In full and without alteration, output each record given here.

**Extracted records**
*** Begin section ***
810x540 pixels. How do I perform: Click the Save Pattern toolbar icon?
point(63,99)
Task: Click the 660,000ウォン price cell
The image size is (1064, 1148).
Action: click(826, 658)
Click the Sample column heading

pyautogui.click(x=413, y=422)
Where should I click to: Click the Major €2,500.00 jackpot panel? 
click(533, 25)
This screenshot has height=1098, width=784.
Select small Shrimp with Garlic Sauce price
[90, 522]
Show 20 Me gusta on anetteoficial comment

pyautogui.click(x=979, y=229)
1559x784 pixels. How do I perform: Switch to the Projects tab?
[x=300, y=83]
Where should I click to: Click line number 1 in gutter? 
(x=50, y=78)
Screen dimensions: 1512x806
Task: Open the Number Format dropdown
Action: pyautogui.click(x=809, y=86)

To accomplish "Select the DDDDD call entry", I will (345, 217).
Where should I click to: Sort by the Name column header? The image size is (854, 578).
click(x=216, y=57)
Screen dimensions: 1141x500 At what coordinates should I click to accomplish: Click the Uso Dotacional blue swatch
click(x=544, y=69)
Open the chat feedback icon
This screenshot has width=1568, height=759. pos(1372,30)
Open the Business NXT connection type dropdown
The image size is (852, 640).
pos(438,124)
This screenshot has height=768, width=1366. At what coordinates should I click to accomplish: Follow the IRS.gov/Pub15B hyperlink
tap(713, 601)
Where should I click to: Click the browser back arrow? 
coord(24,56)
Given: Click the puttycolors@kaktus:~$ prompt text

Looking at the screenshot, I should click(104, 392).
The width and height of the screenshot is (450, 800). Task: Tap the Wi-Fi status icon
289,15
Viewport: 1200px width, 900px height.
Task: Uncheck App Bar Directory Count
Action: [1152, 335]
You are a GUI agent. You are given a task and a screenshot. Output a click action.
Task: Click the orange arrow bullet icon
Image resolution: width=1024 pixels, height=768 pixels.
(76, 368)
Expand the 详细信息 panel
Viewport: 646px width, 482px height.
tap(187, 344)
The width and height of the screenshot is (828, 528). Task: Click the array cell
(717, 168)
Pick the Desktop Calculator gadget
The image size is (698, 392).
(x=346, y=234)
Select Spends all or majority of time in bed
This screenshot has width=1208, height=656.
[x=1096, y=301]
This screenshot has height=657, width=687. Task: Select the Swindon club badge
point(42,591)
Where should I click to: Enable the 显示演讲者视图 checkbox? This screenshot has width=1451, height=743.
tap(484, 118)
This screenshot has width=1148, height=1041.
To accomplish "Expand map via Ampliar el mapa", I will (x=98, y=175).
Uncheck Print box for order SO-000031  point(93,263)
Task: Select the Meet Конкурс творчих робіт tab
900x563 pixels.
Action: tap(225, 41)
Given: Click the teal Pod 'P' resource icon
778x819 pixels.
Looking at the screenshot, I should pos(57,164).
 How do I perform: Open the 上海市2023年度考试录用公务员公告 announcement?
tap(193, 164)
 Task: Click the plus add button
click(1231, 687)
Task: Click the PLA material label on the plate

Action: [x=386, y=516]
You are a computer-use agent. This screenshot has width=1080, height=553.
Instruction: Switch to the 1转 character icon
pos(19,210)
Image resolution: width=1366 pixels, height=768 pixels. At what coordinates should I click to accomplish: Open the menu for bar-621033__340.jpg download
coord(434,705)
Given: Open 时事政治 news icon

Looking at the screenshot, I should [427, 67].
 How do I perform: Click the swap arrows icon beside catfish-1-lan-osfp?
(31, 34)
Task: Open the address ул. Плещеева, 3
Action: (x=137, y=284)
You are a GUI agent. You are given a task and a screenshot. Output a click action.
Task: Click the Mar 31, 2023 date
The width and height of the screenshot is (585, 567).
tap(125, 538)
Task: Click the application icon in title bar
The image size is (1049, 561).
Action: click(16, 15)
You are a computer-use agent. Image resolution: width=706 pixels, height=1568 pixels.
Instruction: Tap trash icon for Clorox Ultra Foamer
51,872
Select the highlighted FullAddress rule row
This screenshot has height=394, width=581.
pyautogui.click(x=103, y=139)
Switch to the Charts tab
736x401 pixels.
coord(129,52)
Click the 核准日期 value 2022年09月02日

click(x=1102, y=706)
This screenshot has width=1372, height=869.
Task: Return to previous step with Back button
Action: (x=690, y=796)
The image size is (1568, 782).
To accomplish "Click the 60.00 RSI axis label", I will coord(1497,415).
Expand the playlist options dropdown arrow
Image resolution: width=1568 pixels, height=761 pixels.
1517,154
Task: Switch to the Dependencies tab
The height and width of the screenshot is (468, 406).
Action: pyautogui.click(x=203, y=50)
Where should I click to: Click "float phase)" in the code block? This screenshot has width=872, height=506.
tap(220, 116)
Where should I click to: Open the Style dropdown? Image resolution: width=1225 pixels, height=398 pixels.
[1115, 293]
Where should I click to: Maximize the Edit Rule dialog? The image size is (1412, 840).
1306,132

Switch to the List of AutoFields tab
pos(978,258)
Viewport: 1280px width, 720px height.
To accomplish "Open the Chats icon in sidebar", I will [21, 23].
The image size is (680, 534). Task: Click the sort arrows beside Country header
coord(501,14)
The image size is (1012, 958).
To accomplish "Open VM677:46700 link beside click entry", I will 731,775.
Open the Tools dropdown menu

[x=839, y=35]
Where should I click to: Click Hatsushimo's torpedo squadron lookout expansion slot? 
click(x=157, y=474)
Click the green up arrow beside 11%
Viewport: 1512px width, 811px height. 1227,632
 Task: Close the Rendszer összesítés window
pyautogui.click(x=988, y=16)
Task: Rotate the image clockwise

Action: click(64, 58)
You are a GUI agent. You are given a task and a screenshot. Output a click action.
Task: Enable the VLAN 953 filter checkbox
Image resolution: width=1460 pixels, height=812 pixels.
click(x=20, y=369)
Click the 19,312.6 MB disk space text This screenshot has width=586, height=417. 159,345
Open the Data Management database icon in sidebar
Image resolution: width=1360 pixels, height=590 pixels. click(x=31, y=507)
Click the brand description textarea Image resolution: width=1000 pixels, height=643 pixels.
*** End section ***
**Output for this task**
810x540 pixels. How do I perform: Click the Save Pattern toolbar icon?
point(63,99)
Task: Click the 660,000ウォン price cell
The image size is (1064, 1148).
Action: click(826, 658)
Click the Sample column heading

pyautogui.click(x=413, y=422)
Where should I click to: Click the Major €2,500.00 jackpot panel? 
click(533, 25)
This screenshot has height=1098, width=784.
Select small Shrimp with Garlic Sauce price
[90, 522]
Show 20 Me gusta on anetteoficial comment

pyautogui.click(x=979, y=229)
1559x784 pixels. How do I perform: Switch to the Projects tab?
[x=300, y=83]
Where should I click to: Click line number 1 in gutter? 
(x=50, y=78)
Screen dimensions: 1512x806
Task: Open the Number Format dropdown
Action: pyautogui.click(x=809, y=86)

To accomplish "Select the DDDDD call entry", I will (345, 217).
Where should I click to: Sort by the Name column header? The image size is (854, 578).
click(x=216, y=57)
Screen dimensions: 1141x500 At what coordinates should I click to accomplish: Click the Uso Dotacional blue swatch
click(x=544, y=69)
Open the chat feedback icon
This screenshot has width=1568, height=759. pos(1372,30)
Open the Business NXT connection type dropdown
The image size is (852, 640).
pos(438,124)
This screenshot has height=768, width=1366. At what coordinates should I click to accomplish: Follow the IRS.gov/Pub15B hyperlink
tap(713, 601)
Where should I click to: Click the browser back arrow? 
coord(24,56)
Given: Click the puttycolors@kaktus:~$ prompt text

Looking at the screenshot, I should click(104, 392).
The width and height of the screenshot is (450, 800). Task: Tap the Wi-Fi status icon
289,15
Viewport: 1200px width, 900px height.
Task: Uncheck App Bar Directory Count
Action: [1152, 335]
You are a GUI agent. You are given a task and a screenshot. Output a click action.
Task: Click the orange arrow bullet icon
Image resolution: width=1024 pixels, height=768 pixels.
(76, 368)
Expand the 详细信息 panel
Viewport: 646px width, 482px height.
tap(187, 344)
The width and height of the screenshot is (828, 528). Task: Click the array cell
(717, 168)
Pick the Desktop Calculator gadget
The image size is (698, 392).
(x=346, y=234)
Select Spends all or majority of time in bed
This screenshot has width=1208, height=656.
[x=1096, y=301]
This screenshot has height=657, width=687. Task: Select the Swindon club badge
point(42,591)
Where should I click to: Enable the 显示演讲者视图 checkbox? This screenshot has width=1451, height=743.
tap(484, 118)
This screenshot has width=1148, height=1041.
To accomplish "Expand map via Ampliar el mapa", I will (x=98, y=175).
Uncheck Print box for order SO-000031  point(93,263)
Task: Select the Meet Конкурс творчих робіт tab
900x563 pixels.
Action: tap(225, 41)
Given: Click the teal Pod 'P' resource icon
778x819 pixels.
Looking at the screenshot, I should pos(57,164).
 How do I perform: Open the 上海市2023年度考试录用公务员公告 announcement?
tap(193, 164)
 Task: Click the plus add button
click(1231, 687)
Task: Click the PLA material label on the plate

Action: [x=386, y=516]
You are a computer-use agent. This screenshot has width=1080, height=553.
Instruction: Switch to the 1转 character icon
pos(19,210)
Image resolution: width=1366 pixels, height=768 pixels. At what coordinates should I click to accomplish: Open the menu for bar-621033__340.jpg download
coord(434,705)
Given: Open 时事政治 news icon

Looking at the screenshot, I should [427, 67].
 How do I perform: Click the swap arrows icon beside catfish-1-lan-osfp?
(31, 34)
Task: Open the address ул. Плещеева, 3
Action: (x=137, y=284)
You are a GUI agent. You are given a task and a screenshot. Output a click action.
Task: Click the Mar 31, 2023 date
The width and height of the screenshot is (585, 567).
tap(125, 538)
Task: Click the application icon in title bar
The image size is (1049, 561).
Action: click(16, 15)
You are a computer-use agent. Image resolution: width=706 pixels, height=1568 pixels.
Instruction: Tap trash icon for Clorox Ultra Foamer
51,872
Select the highlighted FullAddress rule row
This screenshot has height=394, width=581.
pyautogui.click(x=103, y=139)
Switch to the Charts tab
736x401 pixels.
coord(129,52)
Click the 核准日期 value 2022年09月02日

click(x=1102, y=706)
This screenshot has width=1372, height=869.
Task: Return to previous step with Back button
Action: (x=690, y=796)
The image size is (1568, 782).
To accomplish "Click the 60.00 RSI axis label", I will coord(1497,415).
Expand the playlist options dropdown arrow
Image resolution: width=1568 pixels, height=761 pixels.
1517,154
Task: Switch to the Dependencies tab
The height and width of the screenshot is (468, 406).
Action: pyautogui.click(x=203, y=50)
Where should I click to: Click "float phase)" in the code block? This screenshot has width=872, height=506.
tap(220, 116)
Where should I click to: Open the Style dropdown? Image resolution: width=1225 pixels, height=398 pixels.
[1115, 293]
Where should I click to: Maximize the Edit Rule dialog? The image size is (1412, 840).
1306,132

Switch to the List of AutoFields tab
pos(978,258)
Viewport: 1280px width, 720px height.
To accomplish "Open the Chats icon in sidebar", I will [21, 23].
The image size is (680, 534). Task: Click the sort arrows beside Country header
coord(501,14)
The image size is (1012, 958).
To accomplish "Open VM677:46700 link beside click entry", I will 731,775.
Open the Tools dropdown menu

[x=839, y=35]
Where should I click to: Click Hatsushimo's torpedo squadron lookout expansion slot? 
click(x=157, y=474)
Click the green up arrow beside 11%
Viewport: 1512px width, 811px height. 1227,632
 Task: Close the Rendszer összesítés window
pyautogui.click(x=988, y=16)
Task: Rotate the image clockwise

Action: click(64, 58)
You are a GUI agent. You are given a task and a screenshot. Output a click action.
Task: Enable the VLAN 953 filter checkbox
Image resolution: width=1460 pixels, height=812 pixels.
click(x=20, y=369)
Click the 19,312.6 MB disk space text This screenshot has width=586, height=417. 159,345
Open the Data Management database icon in sidebar
Image resolution: width=1360 pixels, height=590 pixels. click(x=31, y=507)
Click the brand description textarea Image resolution: width=1000 pixels, height=643 pixels.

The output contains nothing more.